**Task brief**
Restate word for word the line containing "Where should I click to: Click the Undo" and each line that follows it, through the last line below, and nothing else.

[Dataset excerpts]
== == ==
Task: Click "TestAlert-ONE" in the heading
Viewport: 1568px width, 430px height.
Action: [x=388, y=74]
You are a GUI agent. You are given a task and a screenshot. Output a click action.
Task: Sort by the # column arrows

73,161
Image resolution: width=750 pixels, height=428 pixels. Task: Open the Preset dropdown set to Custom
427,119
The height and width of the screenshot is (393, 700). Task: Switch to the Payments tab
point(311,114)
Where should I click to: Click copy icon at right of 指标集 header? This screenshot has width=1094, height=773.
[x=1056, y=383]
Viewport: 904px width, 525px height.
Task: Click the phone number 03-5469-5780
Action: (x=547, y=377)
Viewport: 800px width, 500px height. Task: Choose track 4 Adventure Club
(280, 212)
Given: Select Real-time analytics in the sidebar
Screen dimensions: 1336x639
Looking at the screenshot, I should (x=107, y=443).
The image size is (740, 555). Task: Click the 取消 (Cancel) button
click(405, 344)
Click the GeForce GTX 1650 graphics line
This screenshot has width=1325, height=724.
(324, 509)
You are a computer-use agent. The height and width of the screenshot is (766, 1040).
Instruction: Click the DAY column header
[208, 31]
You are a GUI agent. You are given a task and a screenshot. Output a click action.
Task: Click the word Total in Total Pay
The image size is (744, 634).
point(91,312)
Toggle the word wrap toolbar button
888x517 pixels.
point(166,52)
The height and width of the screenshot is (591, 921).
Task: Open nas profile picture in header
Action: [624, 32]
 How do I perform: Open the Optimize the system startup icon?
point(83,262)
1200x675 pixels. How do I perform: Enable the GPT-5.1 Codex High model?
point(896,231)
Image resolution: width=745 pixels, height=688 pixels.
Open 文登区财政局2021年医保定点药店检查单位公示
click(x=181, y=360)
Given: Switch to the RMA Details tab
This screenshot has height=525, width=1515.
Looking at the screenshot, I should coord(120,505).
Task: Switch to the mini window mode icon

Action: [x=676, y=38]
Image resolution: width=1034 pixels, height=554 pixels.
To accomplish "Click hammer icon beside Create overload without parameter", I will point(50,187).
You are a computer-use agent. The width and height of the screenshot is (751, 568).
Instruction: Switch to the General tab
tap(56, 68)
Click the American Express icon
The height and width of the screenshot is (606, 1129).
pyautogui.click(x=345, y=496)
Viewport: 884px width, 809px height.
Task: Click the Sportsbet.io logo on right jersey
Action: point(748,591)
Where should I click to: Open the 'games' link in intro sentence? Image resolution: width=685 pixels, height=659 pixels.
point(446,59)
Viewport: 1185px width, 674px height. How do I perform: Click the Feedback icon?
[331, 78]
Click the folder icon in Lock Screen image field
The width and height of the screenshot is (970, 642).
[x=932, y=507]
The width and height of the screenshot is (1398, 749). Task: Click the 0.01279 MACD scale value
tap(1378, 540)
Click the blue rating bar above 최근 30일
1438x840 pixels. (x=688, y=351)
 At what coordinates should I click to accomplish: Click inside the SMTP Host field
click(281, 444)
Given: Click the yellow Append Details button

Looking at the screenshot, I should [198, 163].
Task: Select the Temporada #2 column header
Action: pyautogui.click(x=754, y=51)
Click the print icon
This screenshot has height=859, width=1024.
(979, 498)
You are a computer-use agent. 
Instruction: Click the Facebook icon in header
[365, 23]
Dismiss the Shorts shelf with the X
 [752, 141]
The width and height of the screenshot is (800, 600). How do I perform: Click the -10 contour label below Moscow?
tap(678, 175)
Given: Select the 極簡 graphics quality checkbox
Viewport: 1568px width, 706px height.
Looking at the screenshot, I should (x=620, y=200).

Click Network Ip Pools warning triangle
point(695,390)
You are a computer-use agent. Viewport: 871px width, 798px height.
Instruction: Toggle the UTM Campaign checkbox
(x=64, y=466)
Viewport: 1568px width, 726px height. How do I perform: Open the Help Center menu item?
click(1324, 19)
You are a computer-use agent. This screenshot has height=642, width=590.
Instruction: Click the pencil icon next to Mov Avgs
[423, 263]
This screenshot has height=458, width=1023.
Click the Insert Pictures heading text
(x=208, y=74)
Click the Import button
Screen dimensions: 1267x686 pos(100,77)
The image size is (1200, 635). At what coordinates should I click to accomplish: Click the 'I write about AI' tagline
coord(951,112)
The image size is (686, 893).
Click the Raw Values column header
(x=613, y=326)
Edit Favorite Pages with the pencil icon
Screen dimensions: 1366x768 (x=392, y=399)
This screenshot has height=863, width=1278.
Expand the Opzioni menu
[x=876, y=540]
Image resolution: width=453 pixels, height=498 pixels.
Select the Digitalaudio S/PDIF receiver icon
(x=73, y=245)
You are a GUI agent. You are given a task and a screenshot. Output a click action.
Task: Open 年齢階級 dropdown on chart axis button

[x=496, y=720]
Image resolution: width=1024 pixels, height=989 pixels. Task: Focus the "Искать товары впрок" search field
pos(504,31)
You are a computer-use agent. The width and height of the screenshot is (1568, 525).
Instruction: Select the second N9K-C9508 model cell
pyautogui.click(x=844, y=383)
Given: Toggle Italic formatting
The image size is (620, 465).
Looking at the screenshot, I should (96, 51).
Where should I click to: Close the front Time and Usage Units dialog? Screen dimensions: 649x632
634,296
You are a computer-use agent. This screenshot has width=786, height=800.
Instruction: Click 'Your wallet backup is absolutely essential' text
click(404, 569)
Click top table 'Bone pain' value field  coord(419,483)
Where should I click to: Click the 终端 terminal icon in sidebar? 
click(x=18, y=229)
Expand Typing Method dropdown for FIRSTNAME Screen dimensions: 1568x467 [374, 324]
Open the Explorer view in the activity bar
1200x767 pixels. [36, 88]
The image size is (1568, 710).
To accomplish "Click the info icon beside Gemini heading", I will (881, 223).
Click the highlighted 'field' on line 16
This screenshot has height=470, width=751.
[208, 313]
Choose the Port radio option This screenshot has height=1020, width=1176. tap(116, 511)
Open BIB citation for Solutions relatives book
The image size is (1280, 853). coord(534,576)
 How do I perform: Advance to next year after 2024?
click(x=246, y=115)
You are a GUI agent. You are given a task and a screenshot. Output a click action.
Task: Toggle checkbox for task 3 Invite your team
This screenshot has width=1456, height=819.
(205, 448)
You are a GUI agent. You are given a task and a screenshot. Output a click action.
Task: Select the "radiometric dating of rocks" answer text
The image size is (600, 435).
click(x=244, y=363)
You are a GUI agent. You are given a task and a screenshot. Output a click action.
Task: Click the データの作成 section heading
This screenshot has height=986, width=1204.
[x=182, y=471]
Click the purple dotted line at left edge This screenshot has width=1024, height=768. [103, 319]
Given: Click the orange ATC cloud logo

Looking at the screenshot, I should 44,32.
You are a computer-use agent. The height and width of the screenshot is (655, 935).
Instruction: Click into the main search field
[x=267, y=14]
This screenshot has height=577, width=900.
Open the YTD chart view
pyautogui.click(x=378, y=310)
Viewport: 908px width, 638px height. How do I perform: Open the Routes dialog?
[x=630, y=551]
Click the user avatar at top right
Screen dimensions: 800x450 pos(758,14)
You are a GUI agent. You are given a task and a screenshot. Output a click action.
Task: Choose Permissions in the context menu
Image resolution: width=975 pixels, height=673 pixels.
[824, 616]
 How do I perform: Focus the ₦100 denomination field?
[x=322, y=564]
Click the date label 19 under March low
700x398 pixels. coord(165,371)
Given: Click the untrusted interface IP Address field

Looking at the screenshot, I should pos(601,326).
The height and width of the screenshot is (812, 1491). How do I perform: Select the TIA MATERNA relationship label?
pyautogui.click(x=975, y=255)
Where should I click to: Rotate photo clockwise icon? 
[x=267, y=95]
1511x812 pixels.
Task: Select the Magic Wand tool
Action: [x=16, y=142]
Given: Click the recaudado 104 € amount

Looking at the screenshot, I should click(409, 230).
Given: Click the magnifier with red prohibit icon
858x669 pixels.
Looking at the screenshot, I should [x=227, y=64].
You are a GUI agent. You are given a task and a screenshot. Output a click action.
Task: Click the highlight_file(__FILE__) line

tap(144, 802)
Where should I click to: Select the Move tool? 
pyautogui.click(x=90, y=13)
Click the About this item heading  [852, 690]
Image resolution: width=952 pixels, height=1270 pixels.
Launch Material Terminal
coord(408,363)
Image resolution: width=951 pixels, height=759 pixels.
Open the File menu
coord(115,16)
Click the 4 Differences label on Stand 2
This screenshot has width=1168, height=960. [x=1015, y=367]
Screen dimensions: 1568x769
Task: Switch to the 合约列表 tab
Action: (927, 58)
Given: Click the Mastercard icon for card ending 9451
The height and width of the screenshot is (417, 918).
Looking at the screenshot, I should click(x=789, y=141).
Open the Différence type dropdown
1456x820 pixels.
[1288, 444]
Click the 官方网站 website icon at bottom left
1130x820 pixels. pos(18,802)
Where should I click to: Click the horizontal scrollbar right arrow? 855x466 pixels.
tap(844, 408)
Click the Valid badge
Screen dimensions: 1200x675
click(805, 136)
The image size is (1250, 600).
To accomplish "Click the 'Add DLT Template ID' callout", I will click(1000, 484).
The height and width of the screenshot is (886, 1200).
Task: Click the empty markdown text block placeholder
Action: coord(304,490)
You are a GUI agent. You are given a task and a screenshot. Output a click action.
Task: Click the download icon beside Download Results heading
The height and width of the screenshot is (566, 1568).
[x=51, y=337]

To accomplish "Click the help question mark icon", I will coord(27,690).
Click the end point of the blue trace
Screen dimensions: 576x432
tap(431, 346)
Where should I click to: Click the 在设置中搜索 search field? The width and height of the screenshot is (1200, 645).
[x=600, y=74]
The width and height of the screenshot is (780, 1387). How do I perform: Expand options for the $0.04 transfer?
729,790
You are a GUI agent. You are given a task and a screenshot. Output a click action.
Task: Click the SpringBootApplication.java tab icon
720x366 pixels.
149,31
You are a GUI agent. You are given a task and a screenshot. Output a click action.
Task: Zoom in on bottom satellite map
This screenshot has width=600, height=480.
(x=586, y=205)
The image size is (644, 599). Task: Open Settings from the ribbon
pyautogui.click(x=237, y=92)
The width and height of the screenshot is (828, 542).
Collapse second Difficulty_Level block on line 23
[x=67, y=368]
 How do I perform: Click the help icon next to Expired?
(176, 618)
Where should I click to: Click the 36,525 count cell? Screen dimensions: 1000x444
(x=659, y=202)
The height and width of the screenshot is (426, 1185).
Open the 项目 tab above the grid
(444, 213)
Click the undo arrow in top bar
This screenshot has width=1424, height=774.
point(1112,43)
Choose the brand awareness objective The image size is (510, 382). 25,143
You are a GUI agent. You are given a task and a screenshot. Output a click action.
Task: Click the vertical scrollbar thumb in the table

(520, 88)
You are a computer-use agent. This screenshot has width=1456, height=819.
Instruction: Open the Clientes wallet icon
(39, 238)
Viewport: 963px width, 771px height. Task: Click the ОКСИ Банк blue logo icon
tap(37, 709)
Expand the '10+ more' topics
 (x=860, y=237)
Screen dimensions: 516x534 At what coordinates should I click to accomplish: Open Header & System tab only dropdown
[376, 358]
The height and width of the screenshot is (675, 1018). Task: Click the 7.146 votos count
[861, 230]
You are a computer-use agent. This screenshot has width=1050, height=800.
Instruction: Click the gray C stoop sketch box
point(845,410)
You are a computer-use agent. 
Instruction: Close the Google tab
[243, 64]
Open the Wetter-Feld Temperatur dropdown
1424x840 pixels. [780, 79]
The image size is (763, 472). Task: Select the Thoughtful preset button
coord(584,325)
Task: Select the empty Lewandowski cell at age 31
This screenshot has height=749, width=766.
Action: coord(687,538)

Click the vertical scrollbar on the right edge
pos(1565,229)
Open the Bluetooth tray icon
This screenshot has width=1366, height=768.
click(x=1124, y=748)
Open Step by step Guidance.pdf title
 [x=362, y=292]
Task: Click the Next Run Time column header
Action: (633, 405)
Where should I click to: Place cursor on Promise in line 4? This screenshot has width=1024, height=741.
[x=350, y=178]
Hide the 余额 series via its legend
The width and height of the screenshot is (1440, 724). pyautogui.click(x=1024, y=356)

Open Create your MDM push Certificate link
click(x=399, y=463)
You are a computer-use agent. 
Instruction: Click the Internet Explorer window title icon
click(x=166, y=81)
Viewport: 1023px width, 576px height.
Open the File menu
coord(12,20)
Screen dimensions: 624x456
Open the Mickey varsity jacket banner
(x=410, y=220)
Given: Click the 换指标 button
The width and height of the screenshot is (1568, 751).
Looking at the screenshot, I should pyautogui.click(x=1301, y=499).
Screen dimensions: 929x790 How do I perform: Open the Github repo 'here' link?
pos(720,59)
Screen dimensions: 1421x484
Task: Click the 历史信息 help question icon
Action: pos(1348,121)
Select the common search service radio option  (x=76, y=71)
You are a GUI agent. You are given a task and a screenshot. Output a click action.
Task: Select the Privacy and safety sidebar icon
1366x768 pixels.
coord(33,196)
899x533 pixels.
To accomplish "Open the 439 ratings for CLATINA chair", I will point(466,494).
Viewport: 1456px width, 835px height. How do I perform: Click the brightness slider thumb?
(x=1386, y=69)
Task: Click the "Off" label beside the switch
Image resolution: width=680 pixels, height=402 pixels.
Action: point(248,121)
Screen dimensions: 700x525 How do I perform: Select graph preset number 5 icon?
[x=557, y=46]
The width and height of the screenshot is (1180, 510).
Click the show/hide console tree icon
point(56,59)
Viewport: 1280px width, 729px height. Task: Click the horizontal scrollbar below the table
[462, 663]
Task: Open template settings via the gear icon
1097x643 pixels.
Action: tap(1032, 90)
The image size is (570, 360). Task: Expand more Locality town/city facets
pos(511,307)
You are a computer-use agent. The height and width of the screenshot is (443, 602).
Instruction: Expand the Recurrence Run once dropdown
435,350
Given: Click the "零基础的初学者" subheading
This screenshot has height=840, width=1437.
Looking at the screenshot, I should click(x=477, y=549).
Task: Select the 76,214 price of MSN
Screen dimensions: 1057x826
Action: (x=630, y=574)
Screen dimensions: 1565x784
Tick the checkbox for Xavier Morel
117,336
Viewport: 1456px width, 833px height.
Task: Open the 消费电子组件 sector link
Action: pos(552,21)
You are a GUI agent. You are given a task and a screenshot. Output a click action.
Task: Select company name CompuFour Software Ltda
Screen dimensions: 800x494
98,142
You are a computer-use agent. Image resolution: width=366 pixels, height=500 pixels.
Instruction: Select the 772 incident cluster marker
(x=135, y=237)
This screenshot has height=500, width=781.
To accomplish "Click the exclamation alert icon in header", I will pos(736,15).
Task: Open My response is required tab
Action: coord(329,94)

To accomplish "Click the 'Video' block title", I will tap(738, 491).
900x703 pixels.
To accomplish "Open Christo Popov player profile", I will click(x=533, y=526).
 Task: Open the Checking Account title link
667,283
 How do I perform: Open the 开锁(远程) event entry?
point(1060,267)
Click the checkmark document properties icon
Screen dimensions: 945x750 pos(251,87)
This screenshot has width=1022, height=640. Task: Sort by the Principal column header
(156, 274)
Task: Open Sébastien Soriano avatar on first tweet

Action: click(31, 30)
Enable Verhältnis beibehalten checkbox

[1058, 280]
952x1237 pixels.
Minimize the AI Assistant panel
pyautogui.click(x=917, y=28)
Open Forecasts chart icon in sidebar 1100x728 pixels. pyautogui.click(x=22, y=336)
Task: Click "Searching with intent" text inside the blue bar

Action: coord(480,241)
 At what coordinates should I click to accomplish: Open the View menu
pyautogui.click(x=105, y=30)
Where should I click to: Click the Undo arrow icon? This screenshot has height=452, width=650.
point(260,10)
== == ==
**Answer box**
Where should I click to: Click the Undo arrow icon? This screenshot has height=452, width=650.
point(260,10)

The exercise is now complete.